▶ [What to do] Could you print every entry below exactly as given?

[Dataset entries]
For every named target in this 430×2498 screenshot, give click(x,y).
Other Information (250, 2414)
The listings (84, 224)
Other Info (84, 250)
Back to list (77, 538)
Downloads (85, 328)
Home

▶ [Task solution]
For every named target in this 430×2498 screenshot, give click(x,y).
Other Information (250, 2414)
The listings (84, 224)
Other Info (84, 250)
Back to list (77, 538)
Downloads (85, 328)
Home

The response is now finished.